First on cost, cars may cost $250K over a lifetime, but bikes aren't free. I find my annual MTB bike gear budget is higher than my annual car budget. Road biking may be cheaper without as much maintenance, tires, etc., but it's not exactly free either.

As for fuel, biking causes me to eat more. (Well, OK, to be honest I'd eat more anyway). But compare a gallon of gas to the cost of extra food consumed. It's not completely free and depending on the burrito, the people food could be more expensive, especially per calorie, than the gasoline.
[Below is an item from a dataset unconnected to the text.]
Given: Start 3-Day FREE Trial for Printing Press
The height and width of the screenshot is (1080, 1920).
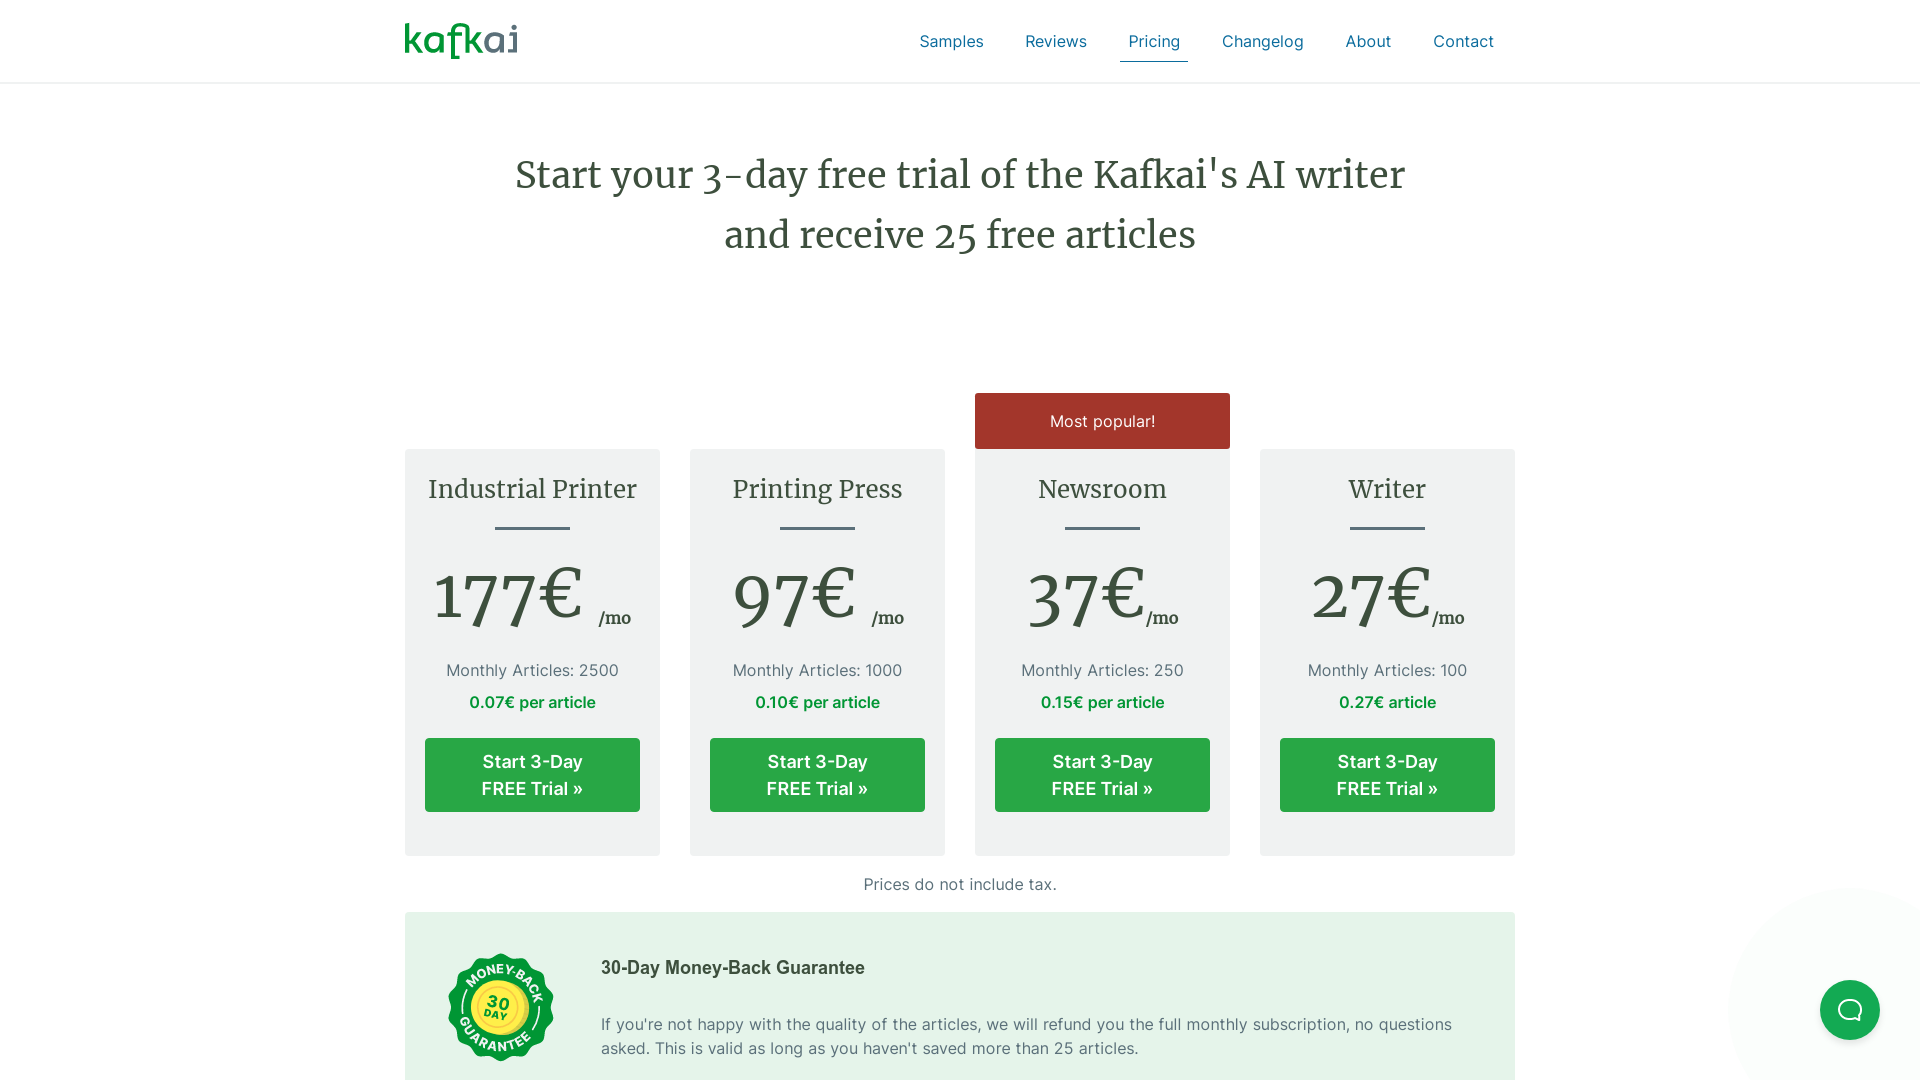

Bicycles may have zero emissions, but so do cars without a power source. The bicycle's power source may have significant emissions, especially if burrito fuel is involved.

As for making me look hot....uh, yeah.:rolleyes: But I do sometimes feel quite hot, like in our last ride at Henry Coe.
It depends on the kind of biking you do. For example, the worse case scenario is putting your dh bikes on the roof rack for shuttling sessions.

But my city commuter, a Surly 1x1, I have put about $40 in the last 8 years. I am still using the same tires from 90's. I estimate I put 1000 miles a year on that bike, avoiding the worse kind of mileage, local city driving.

And it does depend on the food you consume. If you drink espresso for calorie replacement, the cost per gallon is probably $20, and you will need about 500 cups to get about 400 calories.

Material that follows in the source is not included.